**Requirement**:
Every line from the beginning of the data through the line containing "Task: Select comment text 同意华仔帮古天乐" should be reproduced exactly, and no further lines should be output.

===============

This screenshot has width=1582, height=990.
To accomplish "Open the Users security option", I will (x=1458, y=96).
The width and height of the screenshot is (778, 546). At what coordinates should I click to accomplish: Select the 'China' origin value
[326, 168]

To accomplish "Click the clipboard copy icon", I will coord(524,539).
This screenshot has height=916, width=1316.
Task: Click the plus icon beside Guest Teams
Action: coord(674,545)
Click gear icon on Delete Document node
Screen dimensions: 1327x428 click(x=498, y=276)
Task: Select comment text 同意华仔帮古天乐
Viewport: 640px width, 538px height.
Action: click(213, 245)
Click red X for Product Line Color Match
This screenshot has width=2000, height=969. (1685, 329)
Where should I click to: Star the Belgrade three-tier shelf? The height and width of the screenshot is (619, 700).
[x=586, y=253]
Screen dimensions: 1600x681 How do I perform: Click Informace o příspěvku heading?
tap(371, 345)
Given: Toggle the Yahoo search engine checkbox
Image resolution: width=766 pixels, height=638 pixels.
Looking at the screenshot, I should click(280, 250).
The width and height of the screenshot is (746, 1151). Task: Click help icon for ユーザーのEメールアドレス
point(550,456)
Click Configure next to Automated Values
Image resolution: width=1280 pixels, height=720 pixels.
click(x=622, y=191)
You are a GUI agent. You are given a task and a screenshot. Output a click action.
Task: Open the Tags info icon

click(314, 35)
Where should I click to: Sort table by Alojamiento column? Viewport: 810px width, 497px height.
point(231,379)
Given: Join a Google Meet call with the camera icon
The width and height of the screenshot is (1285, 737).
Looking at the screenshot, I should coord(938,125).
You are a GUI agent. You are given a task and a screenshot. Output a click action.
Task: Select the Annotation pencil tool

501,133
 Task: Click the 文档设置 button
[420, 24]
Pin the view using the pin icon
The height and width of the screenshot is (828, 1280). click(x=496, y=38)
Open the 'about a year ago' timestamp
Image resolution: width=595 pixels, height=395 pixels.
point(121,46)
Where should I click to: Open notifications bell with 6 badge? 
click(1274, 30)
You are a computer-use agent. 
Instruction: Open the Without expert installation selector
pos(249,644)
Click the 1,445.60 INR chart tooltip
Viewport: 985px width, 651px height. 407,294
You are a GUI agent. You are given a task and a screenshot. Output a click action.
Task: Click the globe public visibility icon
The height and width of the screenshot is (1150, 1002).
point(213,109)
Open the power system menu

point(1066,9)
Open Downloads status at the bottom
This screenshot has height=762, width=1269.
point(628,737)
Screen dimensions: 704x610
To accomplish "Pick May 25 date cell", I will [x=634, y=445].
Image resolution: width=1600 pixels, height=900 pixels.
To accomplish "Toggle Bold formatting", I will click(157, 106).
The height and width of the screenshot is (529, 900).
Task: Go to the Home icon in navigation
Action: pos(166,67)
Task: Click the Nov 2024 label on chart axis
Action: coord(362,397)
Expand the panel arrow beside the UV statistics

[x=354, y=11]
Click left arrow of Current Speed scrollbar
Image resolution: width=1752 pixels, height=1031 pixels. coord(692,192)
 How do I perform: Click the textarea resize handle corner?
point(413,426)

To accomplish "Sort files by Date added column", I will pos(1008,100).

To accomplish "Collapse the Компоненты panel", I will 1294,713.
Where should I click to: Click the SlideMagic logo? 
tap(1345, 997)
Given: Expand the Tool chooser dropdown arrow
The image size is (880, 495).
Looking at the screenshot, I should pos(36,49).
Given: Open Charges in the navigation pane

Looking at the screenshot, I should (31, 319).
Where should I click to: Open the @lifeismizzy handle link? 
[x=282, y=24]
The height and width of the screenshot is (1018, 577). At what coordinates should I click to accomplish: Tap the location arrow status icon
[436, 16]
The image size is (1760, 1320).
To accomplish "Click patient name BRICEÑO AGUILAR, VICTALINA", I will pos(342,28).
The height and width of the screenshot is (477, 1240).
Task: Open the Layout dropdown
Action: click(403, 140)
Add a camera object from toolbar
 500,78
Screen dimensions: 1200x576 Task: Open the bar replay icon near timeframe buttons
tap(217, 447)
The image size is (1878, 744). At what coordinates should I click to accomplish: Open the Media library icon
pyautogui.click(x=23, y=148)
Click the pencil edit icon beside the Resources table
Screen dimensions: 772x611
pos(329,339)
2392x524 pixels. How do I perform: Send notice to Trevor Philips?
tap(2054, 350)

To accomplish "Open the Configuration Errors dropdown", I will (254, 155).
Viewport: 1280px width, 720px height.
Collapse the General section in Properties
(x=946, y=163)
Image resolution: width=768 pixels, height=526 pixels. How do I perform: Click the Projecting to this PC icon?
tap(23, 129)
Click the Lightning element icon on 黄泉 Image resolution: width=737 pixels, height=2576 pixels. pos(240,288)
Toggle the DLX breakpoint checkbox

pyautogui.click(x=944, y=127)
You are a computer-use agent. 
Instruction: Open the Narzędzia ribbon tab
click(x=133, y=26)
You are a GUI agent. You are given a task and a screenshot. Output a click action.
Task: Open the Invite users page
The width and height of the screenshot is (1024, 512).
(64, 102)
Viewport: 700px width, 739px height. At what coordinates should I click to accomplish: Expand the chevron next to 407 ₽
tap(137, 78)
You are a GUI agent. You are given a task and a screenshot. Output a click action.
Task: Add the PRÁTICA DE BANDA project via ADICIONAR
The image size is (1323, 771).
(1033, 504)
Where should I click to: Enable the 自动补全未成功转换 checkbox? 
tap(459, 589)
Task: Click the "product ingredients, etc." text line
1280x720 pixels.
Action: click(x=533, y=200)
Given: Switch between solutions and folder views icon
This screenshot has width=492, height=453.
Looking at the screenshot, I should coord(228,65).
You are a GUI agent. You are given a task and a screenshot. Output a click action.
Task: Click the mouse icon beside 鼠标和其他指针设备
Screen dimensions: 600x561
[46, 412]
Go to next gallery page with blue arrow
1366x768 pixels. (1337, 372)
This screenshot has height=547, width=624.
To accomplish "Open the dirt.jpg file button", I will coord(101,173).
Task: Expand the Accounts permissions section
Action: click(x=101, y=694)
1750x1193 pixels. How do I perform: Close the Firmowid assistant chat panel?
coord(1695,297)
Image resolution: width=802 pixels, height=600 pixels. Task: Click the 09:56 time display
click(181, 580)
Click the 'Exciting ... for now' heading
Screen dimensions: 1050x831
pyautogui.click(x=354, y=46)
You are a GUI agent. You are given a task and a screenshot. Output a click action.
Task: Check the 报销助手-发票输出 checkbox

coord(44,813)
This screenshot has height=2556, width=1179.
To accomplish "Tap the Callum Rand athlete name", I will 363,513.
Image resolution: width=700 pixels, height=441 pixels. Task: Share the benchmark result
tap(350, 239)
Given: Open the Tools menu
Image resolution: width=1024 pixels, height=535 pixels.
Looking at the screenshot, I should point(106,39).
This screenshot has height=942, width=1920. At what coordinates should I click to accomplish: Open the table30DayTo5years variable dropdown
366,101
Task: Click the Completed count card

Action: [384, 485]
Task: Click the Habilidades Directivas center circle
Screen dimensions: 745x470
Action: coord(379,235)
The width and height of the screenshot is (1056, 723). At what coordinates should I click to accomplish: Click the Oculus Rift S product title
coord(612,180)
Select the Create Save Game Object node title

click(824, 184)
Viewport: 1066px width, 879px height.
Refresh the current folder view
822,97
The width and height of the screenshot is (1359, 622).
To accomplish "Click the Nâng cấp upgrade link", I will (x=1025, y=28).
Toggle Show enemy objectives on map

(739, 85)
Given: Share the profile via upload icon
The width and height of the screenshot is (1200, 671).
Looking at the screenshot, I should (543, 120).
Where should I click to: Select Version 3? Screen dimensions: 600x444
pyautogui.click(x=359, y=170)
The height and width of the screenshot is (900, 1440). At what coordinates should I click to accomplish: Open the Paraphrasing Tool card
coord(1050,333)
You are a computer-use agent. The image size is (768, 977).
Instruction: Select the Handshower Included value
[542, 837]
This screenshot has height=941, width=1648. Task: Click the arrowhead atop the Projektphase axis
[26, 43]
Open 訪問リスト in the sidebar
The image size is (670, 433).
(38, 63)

===============

**Solution**:
This screenshot has width=1582, height=990.
To accomplish "Open the Users security option", I will (x=1458, y=96).
The width and height of the screenshot is (778, 546). At what coordinates should I click to accomplish: Select the 'China' origin value
[326, 168]

To accomplish "Click the clipboard copy icon", I will coord(524,539).
This screenshot has height=916, width=1316.
Task: Click the plus icon beside Guest Teams
Action: coord(674,545)
Click gear icon on Delete Document node
Screen dimensions: 1327x428 click(x=498, y=276)
Task: Select comment text 同意华仔帮古天乐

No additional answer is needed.